Five Tips for Producing a Sound Research Statement

Hiring committees often request that prospective candidates submit a research statement with their application materials. The ultimate purpose of this document is to reveal how your academic and professional mind will complement the department to which you are applying. Dr. Stefan Tanaka (professor, Communication) and Dr. Yingjin Zhang discussed what comprises a powerful research statement. During their presentation, the scholars critiqued the organization and content of four graduate students’ statements, offering suggestions to consider when writing. Below are the top five take-away messages that emerged as they exchanged thoughts about how to ensure you convey a clear message:

  1. Format accordingly. In general, embed 150 words in your cover letter that reference your research. If you are asked to provide a research statement, the standard limit is two pages in 12-point font.
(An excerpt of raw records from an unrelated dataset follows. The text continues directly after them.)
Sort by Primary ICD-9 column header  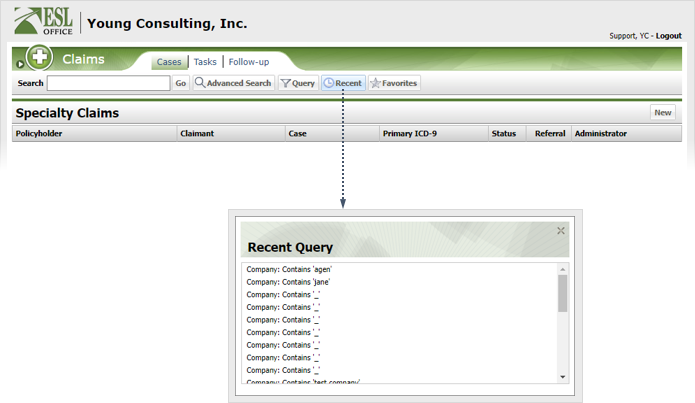[409, 133]
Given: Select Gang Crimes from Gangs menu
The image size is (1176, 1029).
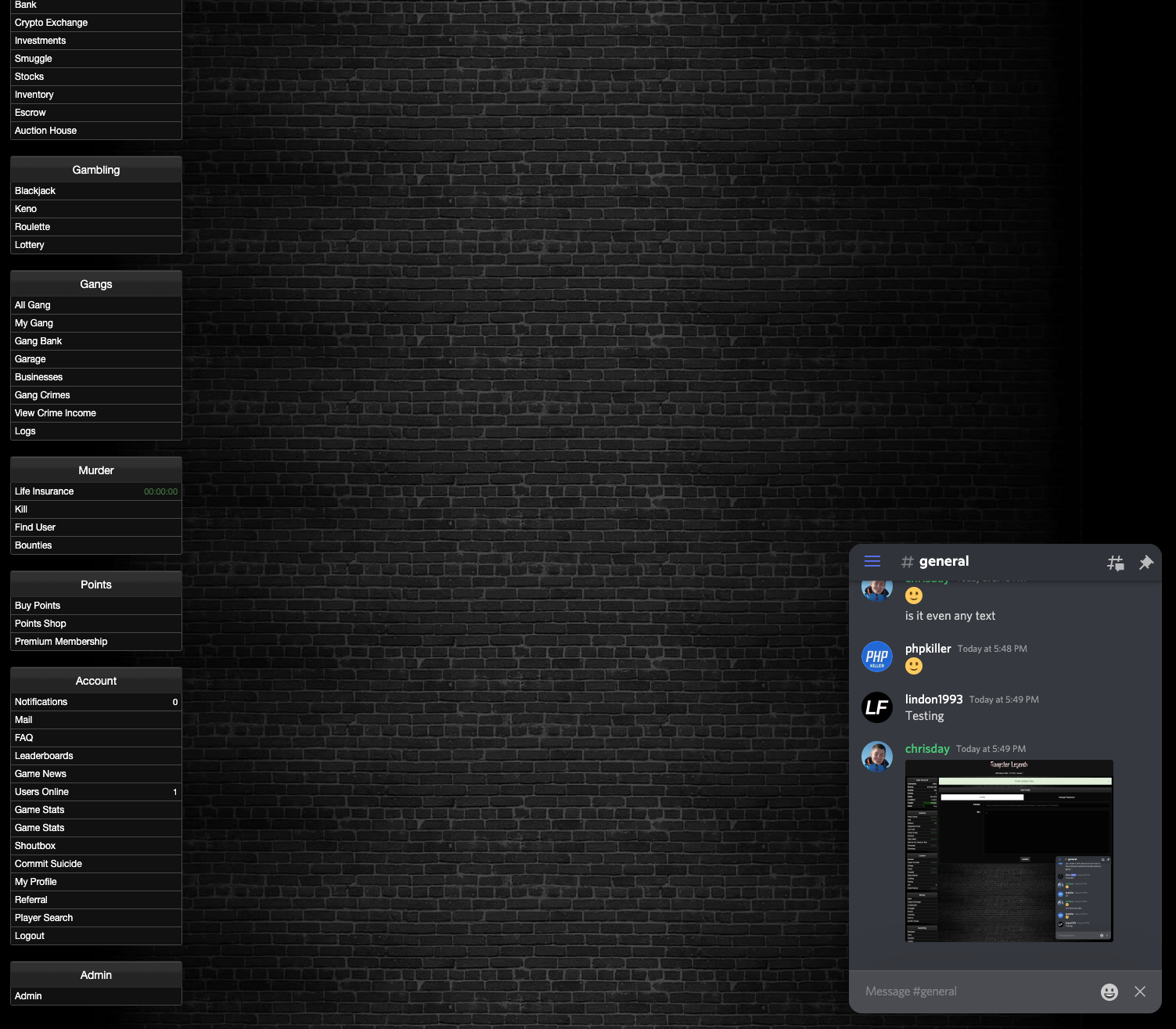Looking at the screenshot, I should pyautogui.click(x=42, y=395).
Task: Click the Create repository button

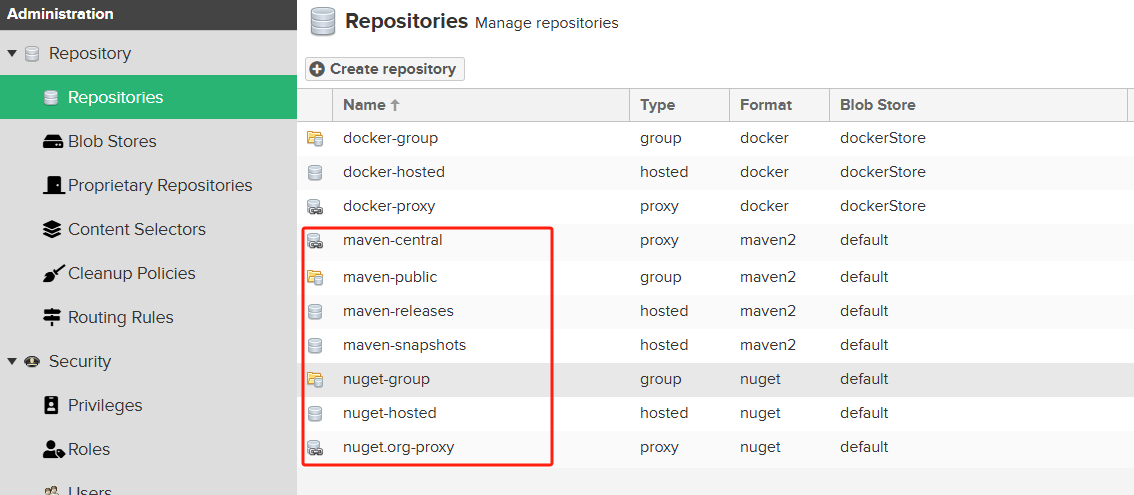Action: point(385,69)
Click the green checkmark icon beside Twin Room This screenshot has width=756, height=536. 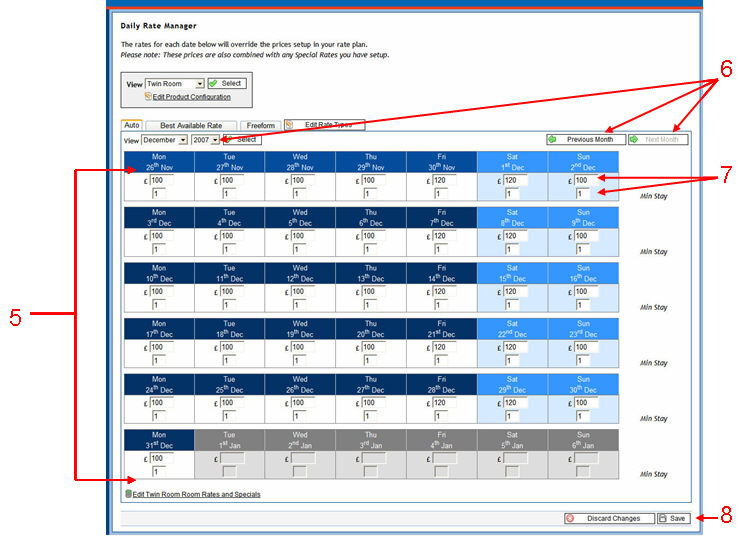click(x=213, y=84)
One-inch margins are necessary. Although your statement does highlight who you are, you do not have to include everything from your curriculum vitae, which committees will carefully read as well. Spell all scholars’ names correctly.
  2. Consider your audience, and show your passion. The school to which you are writing, the program, and the nature of the job will dictate what you include in the statement. Some committee members may be unfamiliar with your field of research or subject altogether. You are not writing for your dissertation committee. There is a balance between descriptive and argumentative writing, says Zhang. “You’re aiming at not too abstract, not too detailed.” The key is to attract people to your ideas. Present the best of your scholarship early on in the statement to catch their attention. Then follow up with some “easy-to-understand” point. People will not follow you if your declarations are too argumentative. “If you’re too defensive, committees will see it as a sign of your incompetence,” the scholars add.
  3. Succinctly define your argument and research project. A useful exercise to do is describe your research project in one paragraph of five clear-cut sentences. In these five sentences, include at least one sentence that contains your argument. You have to implement an argument in order to establish the significance of your research, Tanaka says. “The trick here is to be very assertive.” Specify the significance of your research or dissertation in an additional five sentences. “Five is obviously an arbitrary number,” he adds, “but the point is to be succinct.” Statements are expected to entice the committee, so write short paragraphs that a committee member can read in 30 seconds. Thirty second forces you to think about the organization of the topic sentence. Do not overstate what you do, or write about your work in a way that could make potential colleagues feel misled. Represent your work honestly and accurately.
  4. Outline your scholarly identity. Committees want to know who you are as a researcher. Yet the amount of space to present these details is limited. Be willing to explain what you do as a scholar and why your research is important. Identify your key intellectual contributions to the field of choice, as well as your strengths. Explain how you can contribute to the prospective university’s program to which you are applying. Committees utilize this information to determine if you possess the appropriate qualities central to department’s canon and/or research goals. “People try to imagine, ‘How does this person fit in? What can this person contribute to our department?’” say Tanaka and Zhang. Present yourself as a potential asset to their program. Avoid self-defeating words such as “struggling.” Be proactive rather than defensive.
  5. Briefly highlight your forthcoming project. In the course of your research, most likely you discovered other issues that you would like to investigate further. Your next project, regardless of its stage of development, should demonstrate your intellectual willingness to explore. Specify the issues that drive your research. Create a clear link between disparate projects; make sure they coalesce rather than come across as segmented. Instead of providing a chapter outline that mimics a book proposal or dissertation summary, be sure to highlight how each part of your work coheres into a whole. “Frame it as part of the larger intellectual project,” Tanaka and Zhang insist. Committees will be more interested in this than the details of each chapter’s argument. They want to see your curiosity of mind, as well as your breadth of different connections and interactions that support how much fun it would be to participate in a particular community.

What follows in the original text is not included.